PART I: HUMAN NATURE AT CREATION
Creation, Fall, and Redemption. In seeking to understand the Biblical view of human nature, we must
recognize first that the meaning of human life is defined in Scripture in terms of creation, the fall into sin,
and Gods plan of redemption. These three basic truths are fundamental for understanding the Biblical
view of human nature and destiny. Chronologically, these are the first three truths we encounter in
Genesis 1 through 3, where we find the first account of creation, the Fall, and redemption. Thematically,
everything else in Scripture is a development of these three concepts. They provide the prism through
which human existence, with all its problems, is viewed and defined.
When Jesus addressed the question of marriage and divorce, He approached it first in terms of what
marriage was meant to be at creation. Then He looked at it from the perspective of the Fall, because sin
explains why allowance was made for divorce (Matt 19:1-8). Similarly, Paul appeals to creation, the Fall,
and redemption to explain the role distinctions between men and women (1 Cor 11:3-12; 1 Tim 2:12-14)
as well as their equality in Christ (Gal 3:28).
When we view human nature from the Biblical perspective of creation, the Fall, and redemption, we
immediately see that creation tells us about the original make up of human nature, the Fall about its
present condition, and redemption about the restoration being accomplished in the present and

consummated in the future. Thus a comprehensive Biblical definition of human nature must take into
consideration what human nature was at creation, what it became after the Fall, and what it is now and
will become in the future as a result of redemption.

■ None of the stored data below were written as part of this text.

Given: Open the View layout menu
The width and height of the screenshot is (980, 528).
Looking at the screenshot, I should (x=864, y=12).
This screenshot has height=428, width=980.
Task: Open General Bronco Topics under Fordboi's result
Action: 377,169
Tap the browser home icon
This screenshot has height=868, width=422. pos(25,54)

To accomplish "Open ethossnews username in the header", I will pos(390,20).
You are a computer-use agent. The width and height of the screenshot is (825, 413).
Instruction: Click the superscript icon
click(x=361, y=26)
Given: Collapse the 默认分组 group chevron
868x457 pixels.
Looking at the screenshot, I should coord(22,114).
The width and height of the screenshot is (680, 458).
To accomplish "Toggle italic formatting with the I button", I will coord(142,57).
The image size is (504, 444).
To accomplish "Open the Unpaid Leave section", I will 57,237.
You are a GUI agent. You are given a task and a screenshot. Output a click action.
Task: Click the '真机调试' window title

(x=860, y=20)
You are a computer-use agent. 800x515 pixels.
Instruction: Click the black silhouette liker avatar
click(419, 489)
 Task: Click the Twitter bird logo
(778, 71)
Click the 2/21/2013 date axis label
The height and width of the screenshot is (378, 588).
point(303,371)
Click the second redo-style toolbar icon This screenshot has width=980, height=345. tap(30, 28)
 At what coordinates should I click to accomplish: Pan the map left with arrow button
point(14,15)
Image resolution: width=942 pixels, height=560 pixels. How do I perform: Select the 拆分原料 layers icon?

The Creation of Man. The logical starting point for the study of the Biblical view of human nature is the
account of the creation of man. We use here the term "man" as used in Scripture, namely, including both
man and woman. The first important Biblical statement is found in Genesis 1:26-27: "Then God said: Let
us make man in our image, after our likeness; and let them have dominion over the fish of the sea, and
over the birds of the air, and over the cattle, and over all the earth, and over every creeping thing that
creeps upon the earth. So God created man in his own image, in the image of God he created him; male
and female he created them."
This first account of mans creation tells us that human life began not as a result of fortuitous natural
forces or of a chance mutation in the animal world, but as a result of a personal creative act of God. It was
after the Lord had called into existence the earth with all its vegetation and animals that He announced
the making of man. It is as if people were the specific focus of Gods creation. The impression conveyed
by the narrative is that when God came to the creation of man, He entered into something different and
distinctive.
At the end of each stage of the worlds creation, God stopped to contemplate what He had wrought and to
pronounce it "good" (Gen 1:4, 10, 12, 18, 21, 25). Then God set out to create a being that could have
lordship over His creation; a being with whom he could walk and talk. The adverb "then" at the beginning
of verse 26 (RSV) suggests that the creation of man was something special. All the previous creative acts
of God are presented as a continuous series linked together by the conjunction "and" (Gen 1:3, 6, 9, 14,
20, 24). But when the cosmic order of creation was finished and the earth was ready to sustain human
life, then the Lord uttered His intention of making man. "Then God said, Let us make man" (Gen 1:26).
After creating man, God pronounced His whole creation "very good" (Gen 1:31).